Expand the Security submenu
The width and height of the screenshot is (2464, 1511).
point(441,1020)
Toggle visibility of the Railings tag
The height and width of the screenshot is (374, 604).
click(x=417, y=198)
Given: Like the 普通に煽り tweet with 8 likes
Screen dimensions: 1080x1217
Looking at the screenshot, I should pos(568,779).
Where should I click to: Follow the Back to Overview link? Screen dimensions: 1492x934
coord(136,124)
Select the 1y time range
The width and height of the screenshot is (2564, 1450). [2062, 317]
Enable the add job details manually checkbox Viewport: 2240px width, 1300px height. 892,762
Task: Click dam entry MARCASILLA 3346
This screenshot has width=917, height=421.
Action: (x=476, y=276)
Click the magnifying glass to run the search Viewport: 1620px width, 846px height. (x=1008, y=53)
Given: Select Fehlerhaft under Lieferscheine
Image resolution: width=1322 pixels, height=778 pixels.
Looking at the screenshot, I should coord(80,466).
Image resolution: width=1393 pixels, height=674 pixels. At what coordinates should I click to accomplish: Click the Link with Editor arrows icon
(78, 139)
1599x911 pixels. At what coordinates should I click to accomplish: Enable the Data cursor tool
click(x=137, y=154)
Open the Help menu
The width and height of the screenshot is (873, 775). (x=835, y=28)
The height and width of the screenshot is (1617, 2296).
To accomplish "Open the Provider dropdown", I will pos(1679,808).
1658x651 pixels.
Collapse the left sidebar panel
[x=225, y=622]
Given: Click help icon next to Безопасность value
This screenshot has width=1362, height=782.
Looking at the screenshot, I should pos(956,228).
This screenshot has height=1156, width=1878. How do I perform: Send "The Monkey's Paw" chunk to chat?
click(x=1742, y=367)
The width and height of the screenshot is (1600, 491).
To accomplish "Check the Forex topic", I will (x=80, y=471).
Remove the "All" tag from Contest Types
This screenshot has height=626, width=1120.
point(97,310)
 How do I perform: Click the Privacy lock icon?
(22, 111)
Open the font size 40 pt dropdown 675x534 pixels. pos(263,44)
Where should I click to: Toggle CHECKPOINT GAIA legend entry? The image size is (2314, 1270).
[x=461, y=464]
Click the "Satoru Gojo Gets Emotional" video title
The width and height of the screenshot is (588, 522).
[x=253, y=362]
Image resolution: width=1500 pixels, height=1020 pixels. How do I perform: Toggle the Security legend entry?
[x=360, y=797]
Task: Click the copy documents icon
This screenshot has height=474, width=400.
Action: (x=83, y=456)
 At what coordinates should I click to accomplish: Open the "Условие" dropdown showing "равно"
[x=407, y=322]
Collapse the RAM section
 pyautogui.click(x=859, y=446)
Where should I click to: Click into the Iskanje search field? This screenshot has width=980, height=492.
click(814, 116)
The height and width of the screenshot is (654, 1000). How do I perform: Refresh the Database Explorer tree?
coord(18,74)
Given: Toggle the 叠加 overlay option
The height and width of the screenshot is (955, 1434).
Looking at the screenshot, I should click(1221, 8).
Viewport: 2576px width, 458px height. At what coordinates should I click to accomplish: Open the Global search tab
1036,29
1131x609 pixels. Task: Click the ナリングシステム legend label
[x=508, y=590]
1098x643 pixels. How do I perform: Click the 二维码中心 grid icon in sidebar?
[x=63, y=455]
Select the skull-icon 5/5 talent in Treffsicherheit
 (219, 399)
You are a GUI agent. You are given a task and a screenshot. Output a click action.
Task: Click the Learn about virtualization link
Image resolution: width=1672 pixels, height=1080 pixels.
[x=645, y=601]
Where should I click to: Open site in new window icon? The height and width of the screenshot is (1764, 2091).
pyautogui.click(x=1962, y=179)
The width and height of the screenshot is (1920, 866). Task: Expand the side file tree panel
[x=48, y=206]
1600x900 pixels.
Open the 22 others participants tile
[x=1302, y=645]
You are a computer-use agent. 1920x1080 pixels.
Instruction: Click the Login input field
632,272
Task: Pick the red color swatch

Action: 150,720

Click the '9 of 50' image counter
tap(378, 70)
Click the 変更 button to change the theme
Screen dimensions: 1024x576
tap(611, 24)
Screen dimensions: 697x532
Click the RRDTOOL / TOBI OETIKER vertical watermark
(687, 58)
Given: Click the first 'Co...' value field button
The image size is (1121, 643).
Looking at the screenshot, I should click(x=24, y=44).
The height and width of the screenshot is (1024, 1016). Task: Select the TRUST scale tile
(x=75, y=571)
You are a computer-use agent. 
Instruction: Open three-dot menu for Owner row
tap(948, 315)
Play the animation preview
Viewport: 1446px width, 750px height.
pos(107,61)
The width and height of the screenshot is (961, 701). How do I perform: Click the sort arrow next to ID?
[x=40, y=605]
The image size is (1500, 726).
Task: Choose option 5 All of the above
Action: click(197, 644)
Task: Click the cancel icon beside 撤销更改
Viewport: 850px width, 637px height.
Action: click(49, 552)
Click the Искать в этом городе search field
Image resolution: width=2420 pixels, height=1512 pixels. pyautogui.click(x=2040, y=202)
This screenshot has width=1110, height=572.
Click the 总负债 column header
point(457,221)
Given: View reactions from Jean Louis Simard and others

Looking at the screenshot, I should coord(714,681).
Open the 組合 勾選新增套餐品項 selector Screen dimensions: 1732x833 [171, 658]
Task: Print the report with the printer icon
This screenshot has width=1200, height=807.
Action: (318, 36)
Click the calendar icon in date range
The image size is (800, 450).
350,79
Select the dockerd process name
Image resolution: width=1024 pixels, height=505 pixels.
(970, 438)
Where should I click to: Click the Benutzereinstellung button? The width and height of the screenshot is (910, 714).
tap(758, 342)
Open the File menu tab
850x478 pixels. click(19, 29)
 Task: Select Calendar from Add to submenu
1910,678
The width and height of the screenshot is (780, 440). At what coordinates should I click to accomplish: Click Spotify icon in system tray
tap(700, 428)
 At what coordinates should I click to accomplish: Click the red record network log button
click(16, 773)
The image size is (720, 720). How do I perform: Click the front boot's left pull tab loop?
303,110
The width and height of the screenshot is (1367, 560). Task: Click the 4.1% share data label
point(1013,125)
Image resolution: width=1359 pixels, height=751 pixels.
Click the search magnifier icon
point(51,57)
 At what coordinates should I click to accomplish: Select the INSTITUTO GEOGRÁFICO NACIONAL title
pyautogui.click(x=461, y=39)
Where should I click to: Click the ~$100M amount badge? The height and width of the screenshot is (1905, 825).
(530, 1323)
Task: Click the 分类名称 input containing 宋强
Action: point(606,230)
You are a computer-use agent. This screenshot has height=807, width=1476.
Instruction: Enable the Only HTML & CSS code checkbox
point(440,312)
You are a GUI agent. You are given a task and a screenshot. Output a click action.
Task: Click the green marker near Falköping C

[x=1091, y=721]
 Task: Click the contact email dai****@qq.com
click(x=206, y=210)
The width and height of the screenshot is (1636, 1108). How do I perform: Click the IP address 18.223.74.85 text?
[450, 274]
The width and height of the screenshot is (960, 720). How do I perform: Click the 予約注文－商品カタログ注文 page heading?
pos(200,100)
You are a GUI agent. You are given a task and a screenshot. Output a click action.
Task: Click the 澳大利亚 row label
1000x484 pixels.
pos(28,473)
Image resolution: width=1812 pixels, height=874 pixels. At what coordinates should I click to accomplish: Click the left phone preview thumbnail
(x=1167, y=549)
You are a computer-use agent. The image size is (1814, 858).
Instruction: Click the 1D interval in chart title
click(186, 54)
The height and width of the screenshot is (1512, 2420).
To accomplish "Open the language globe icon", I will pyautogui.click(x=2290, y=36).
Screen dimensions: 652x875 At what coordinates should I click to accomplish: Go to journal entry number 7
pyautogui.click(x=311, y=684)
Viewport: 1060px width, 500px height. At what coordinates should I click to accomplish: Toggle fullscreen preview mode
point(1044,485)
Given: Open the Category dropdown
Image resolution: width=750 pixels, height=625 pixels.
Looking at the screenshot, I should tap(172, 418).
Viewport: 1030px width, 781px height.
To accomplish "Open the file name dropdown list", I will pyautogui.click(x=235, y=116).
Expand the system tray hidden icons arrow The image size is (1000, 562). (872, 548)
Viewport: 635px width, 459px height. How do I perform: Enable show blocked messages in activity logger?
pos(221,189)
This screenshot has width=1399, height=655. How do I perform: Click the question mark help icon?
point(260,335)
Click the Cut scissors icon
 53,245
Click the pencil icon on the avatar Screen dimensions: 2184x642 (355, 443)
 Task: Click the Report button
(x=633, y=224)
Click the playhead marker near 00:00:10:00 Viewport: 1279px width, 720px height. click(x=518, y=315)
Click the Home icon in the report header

□ □ □ □ □ □ □

(PROBLEM TO SOLVE) Can you pull out every line of the rows above that contains the string "tile"? Match case exactly.

(FINAL RESULT)
Open the 22 others participants tile
The height and width of the screenshot is (1024, 1016). Task: Select the TRUST scale tile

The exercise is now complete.